● **Document text**
Manus Boonjumnong TBh

Personal information
- Full name: มนัส บุญจำนงค์
- Nicknames: Phle boi klap chai (เพลย์บอยกลับใจ) "Repentance Playboy"
- Nationality: Thailand
- Born: June 23, 1980 (age 46) Ratchaburi, Thailand
- Height: 1.73 m (5 ft 8 in)
- Weight: 64 kg (141 lb) 72.64 kg (160.1 lb)

Sport
- Sport: Boxing
- Weight class: Light Welterweight Middleweight
- Club: Royal Thai Army

= Manus Boonjumnong =

Thai boxer (born 1980)

Manus Boonjumnong (มนัส บุญจำนงค์; , born June 23, 1980) is a Thai boxer who won the Olympics at Light Welterweight (60–64 kg) at the 2004 Summer Olympics. He is the older brother of Non Boonjumnong.

==Amateur career==
At the 2003 World Amateur Boxing Championships in his home town Bangkok, the light-footed counterpuncher won the bronze medal losing to Russian Alexander Maletin.

● **Your task**
Write out the part of the Manus Boonjumnong text starting with "Manus Boonjumnong TBh" and going on through "kg (160.1 lb)", word for word.

● **Recorded data**

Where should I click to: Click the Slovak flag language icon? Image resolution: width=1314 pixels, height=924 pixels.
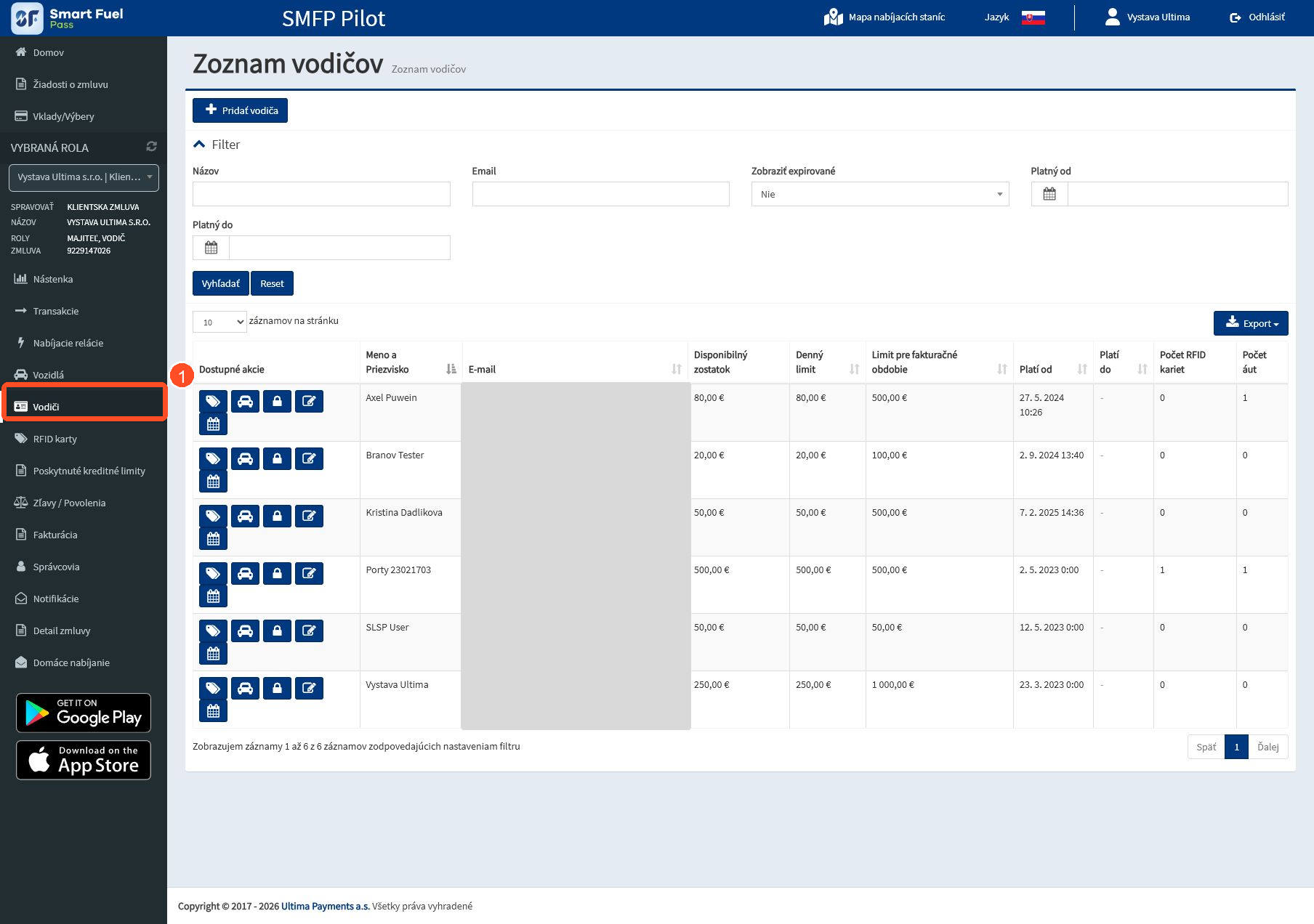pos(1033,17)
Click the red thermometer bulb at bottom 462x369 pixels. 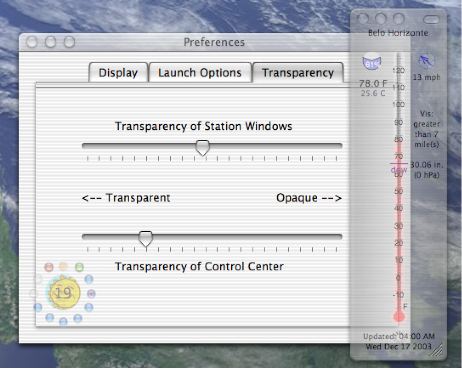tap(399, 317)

● **Result of the exercise**
Manus Boonjumnong TBh

Personal information
- Full name: มนัส บุญจำนงค์
- Nicknames: Phle boi klap chai (เพลย์บอยกลับใจ) "Repentance Playboy"
- Nationality: Thailand
- Born: June 23, 1980 (age 46) Ratchaburi, Thailand
- Height: 1.73 m (5 ft 8 in)
- Weight: 64 kg (141 lb) 72.64 kg (160.1 lb)